75. 4. Nie można pozwalać na to, by do Drzewa zbliżyły się drapieżne zwierzęta. Tymi zwierzętami są grzechy, które samym swym dotknięciem już mogą zadać śmierć Drzewu Życia. Do Drzewa więc nie  powinien docierać nawet ich oddech, to znaczy: grzechy powszednie, które zawsze są bardzo niebezpieczne, o ile nie podejmujemy wysiłku, by z nimi walczyć.

76. 5. Trzeba nieustannie zraszać owo Boże Drzewo przez Komunie święte, Msze święte i modlitwy publiczne i prywatne, bez których Drzewo to przestałoby przynosić owoce.
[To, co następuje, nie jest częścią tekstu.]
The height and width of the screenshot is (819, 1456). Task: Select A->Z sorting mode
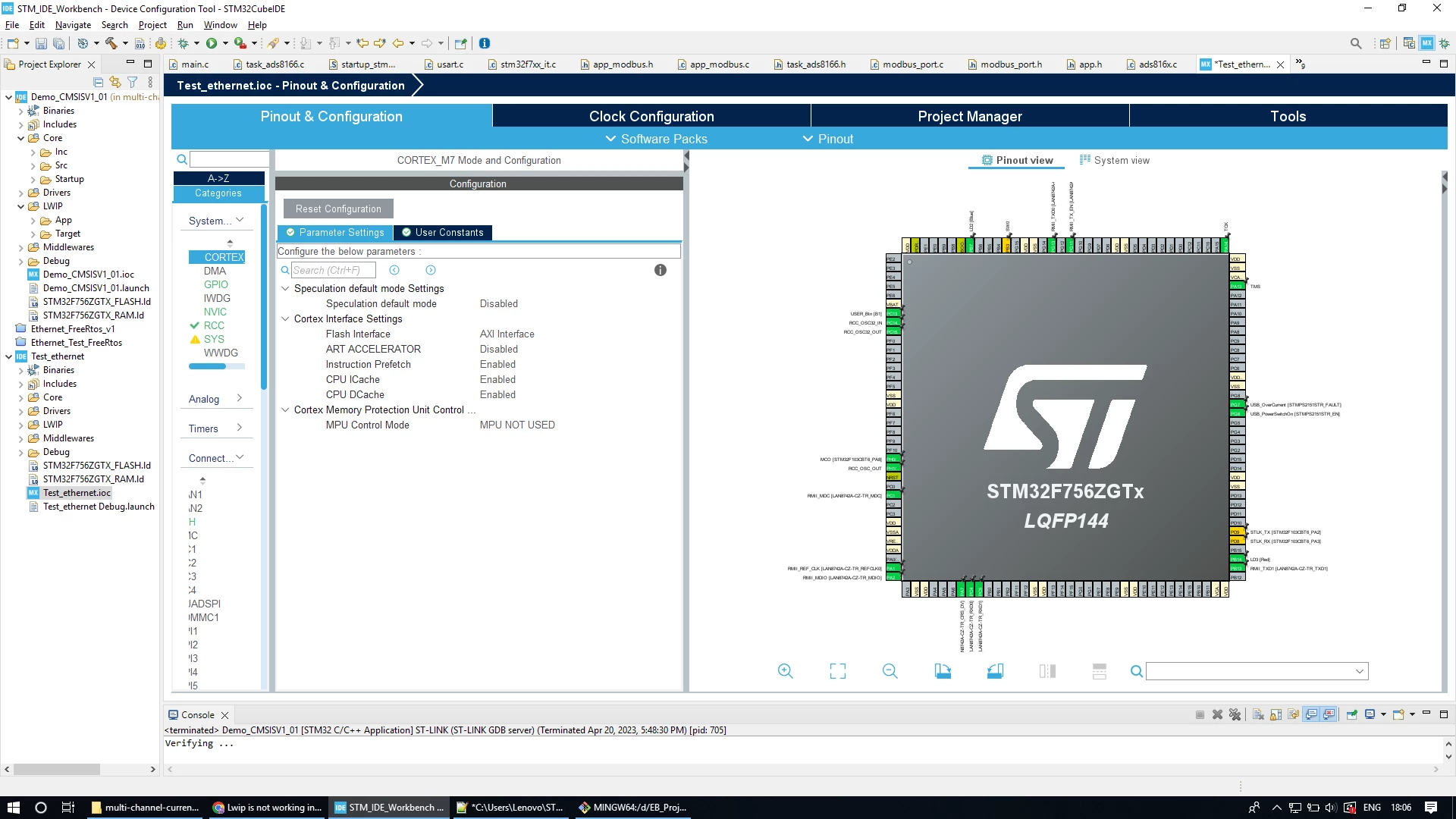218,178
77. 6. Nie należy się lękać, gdy Drzewem miota wicher; jest rzeczą konieczną, by szarpał nim wiatr pokus, chcąc je powalić; by osaczały je śniegi i mrozy, chcąc je zgubić. Oznacza to jedynie, iż owo  nabożeństwo do Najświętszej Dziewicy nieuchronnie spotka się nieuchronnie z atakami i ze sprzeciwem. Lecz, jeżeli my wytrwamy w pielęgnowaniu go, nie mamy się czego obawiać.
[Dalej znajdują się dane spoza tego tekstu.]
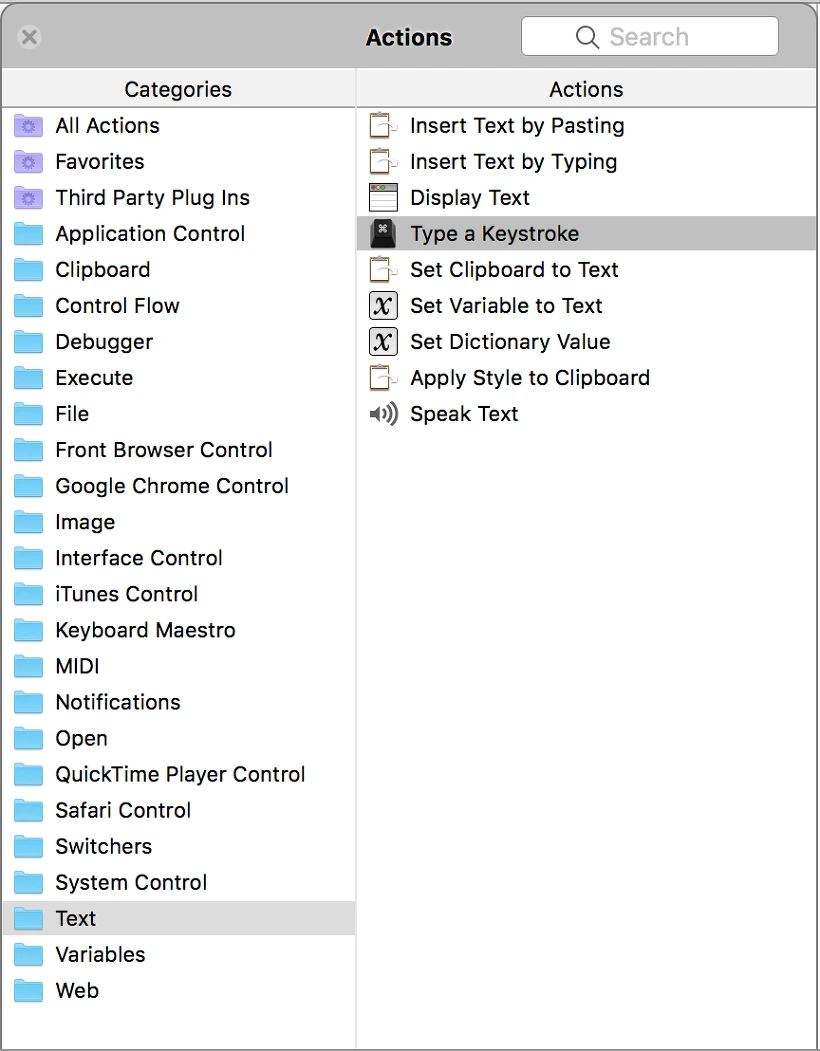Click the Favorites gear folder icon
The width and height of the screenshot is (820, 1051).
click(x=28, y=162)
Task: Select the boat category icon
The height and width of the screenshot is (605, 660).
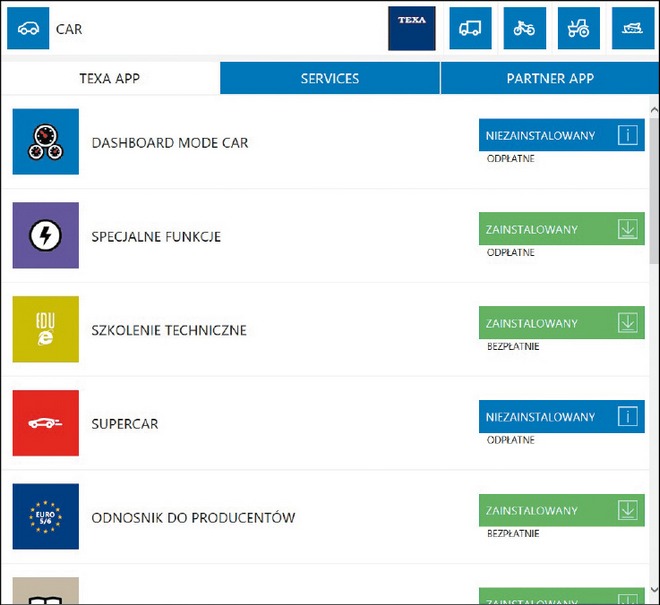Action: [x=633, y=29]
[3.Jego trwały Owoc: Jezus Chrystus.]

78. Duszo wybrana, jeśli pielęgnować będziesz Drzewo Życia, zasadzone przez Ducha Świętego w twej duszy, wyrośnie ono, upewniam cię, w krótkim czasie, tak wysoko, że zamieszkają na nim ptaki niebieskie, i stanie się tak doskonałe, iż wyda wreszcie Owoc chwały i łaski, czyli Jezusa, godnego miłości i uwielbienia – który zawsze był i będzie jedynym Owocem Maryi. Szczęśliwa dusza, w której została posadzona Maryja jako Drzewo Życia! Szczęśliwa, w której to Drzewo wzrasta i zakwita! Jeszcze szczęśliwsza ta, w której ono przynosi swój Owoc. Ale ze wszystkich najszczęśliwsza jest ta, która jego Owocu kosztuje oraz zachowuje Go aż do śmierci i na wieki wieków. Amen. Qui tenet, teneat!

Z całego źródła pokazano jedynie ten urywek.